The current flowing through the primary coil of the switching transformer is not a stable value, but generally a sawtooth wave, and the same is true for the rectifier output current. Constant current driving of LEDs generally means that after filtering, the output current of the filter is relatively stable, and this stability also refers to the average value, while the input current of the filter is generally a sawtooth wave.

The first cycle of a switching power supply is generally considered to start from the time the switch is turned on. This mainly depends on where the circuit you want to analyze starts. If it refers to when all the circuits of the switching power supply start working, this can be considered to start working as soon as the power switch is turned on. If you need to analyze the waveforms at each point, you must take the waveform of a device in the circuit as a reference point (or synchronization).

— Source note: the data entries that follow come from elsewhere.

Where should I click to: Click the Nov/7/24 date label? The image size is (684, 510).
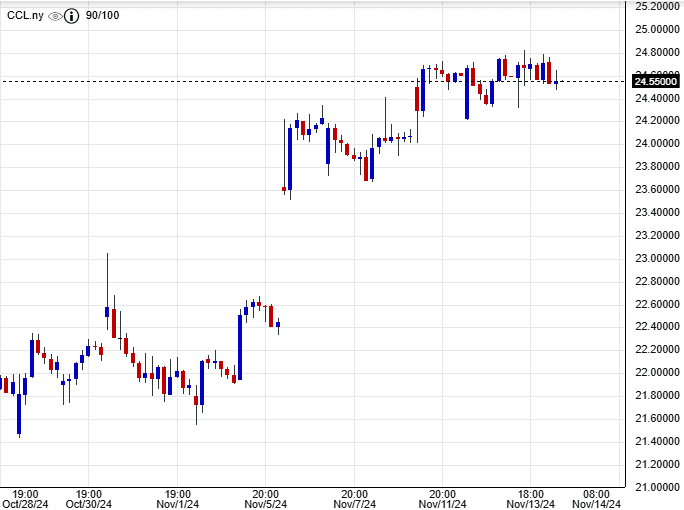tap(354, 504)
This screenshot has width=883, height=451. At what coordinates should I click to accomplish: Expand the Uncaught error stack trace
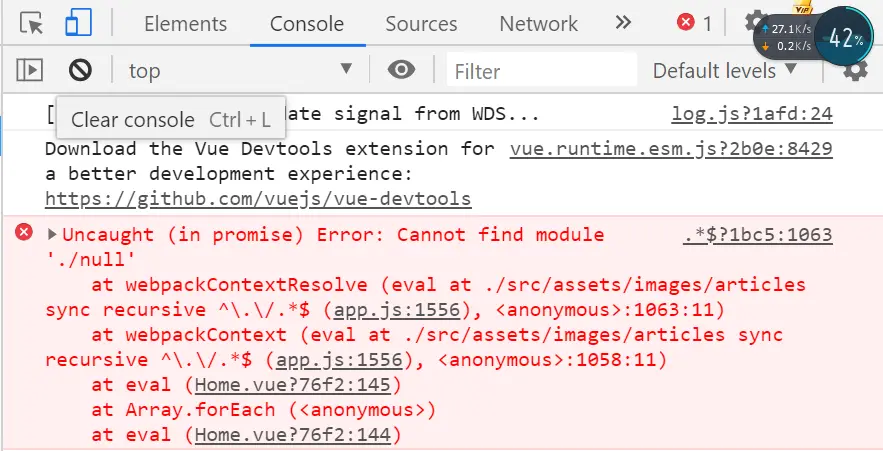(52, 235)
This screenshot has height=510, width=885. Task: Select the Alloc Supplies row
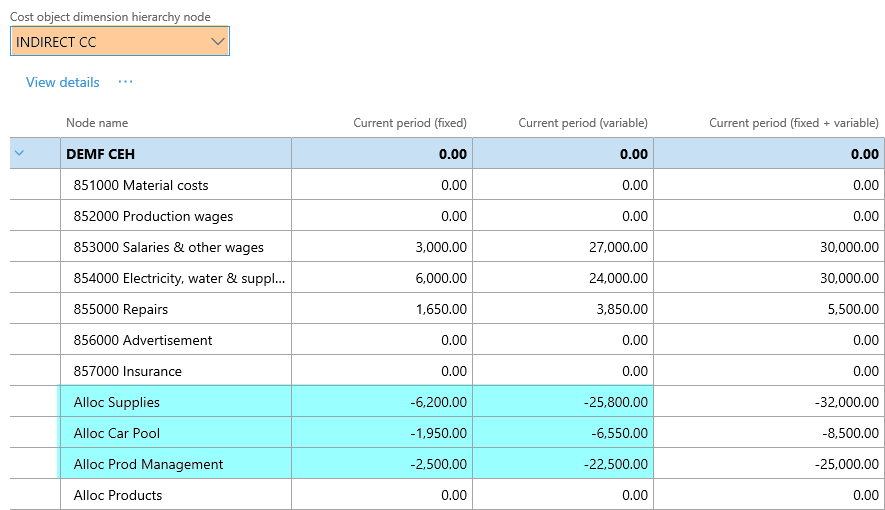[117, 402]
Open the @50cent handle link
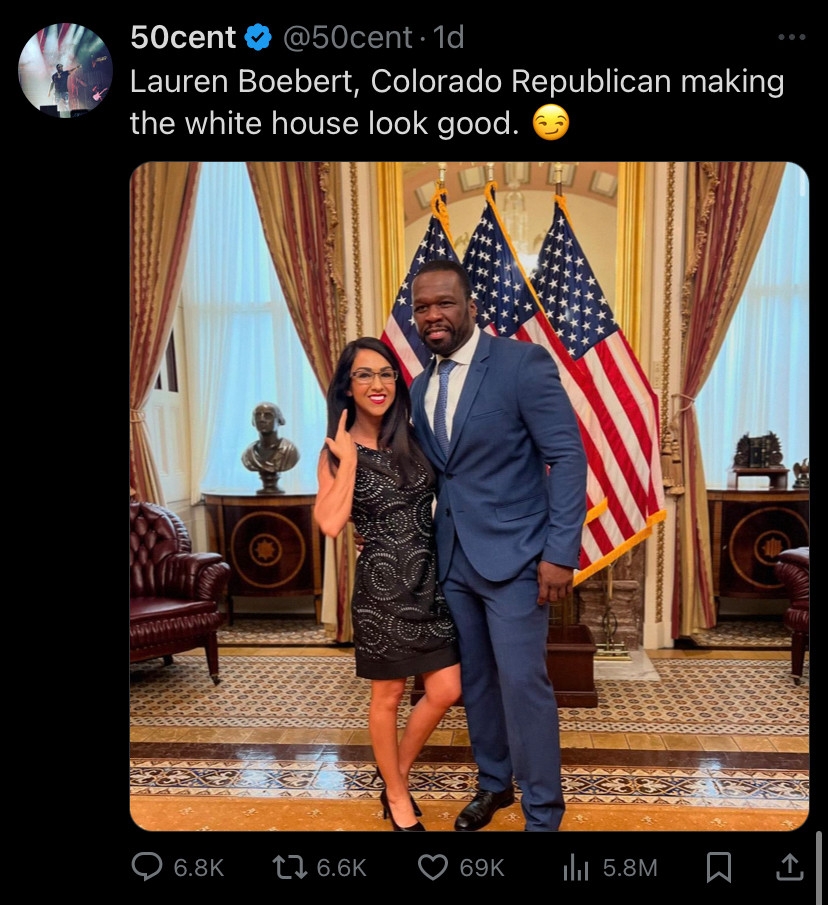 (347, 38)
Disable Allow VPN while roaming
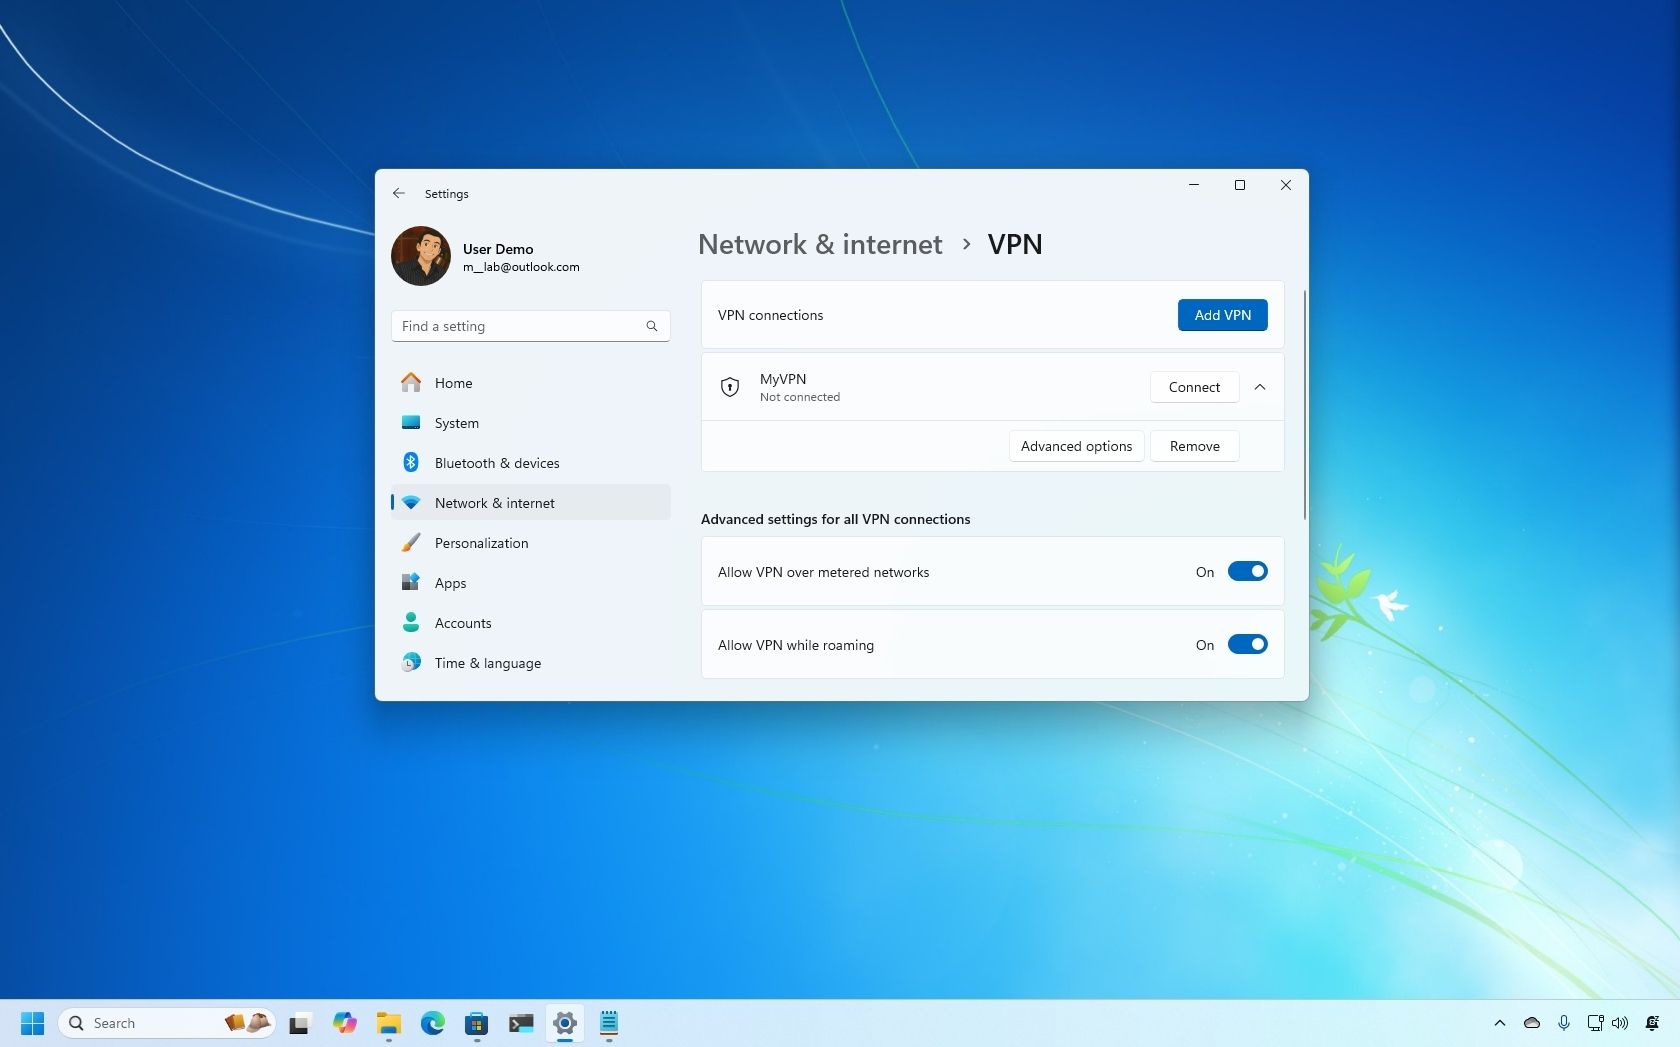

In the first cycle of the switching power supply, the general sampling circuit is basically not working, because the output voltage charges the filter capacitor, and it takes several cycles to charge to the normal value. Only after the output voltage reaches the normal value can the sampling circuit work normally. However, before the sampling circuit works normally, the absolute value of its output voltage is equal to 0, which is also a special case of error signal output (negative maximum value). In this case, if the switching power supply does not have a soft start circuit, the duty cycle of the switch tube will be very large when it works, which can easily saturate the transformer and damage the switch tube.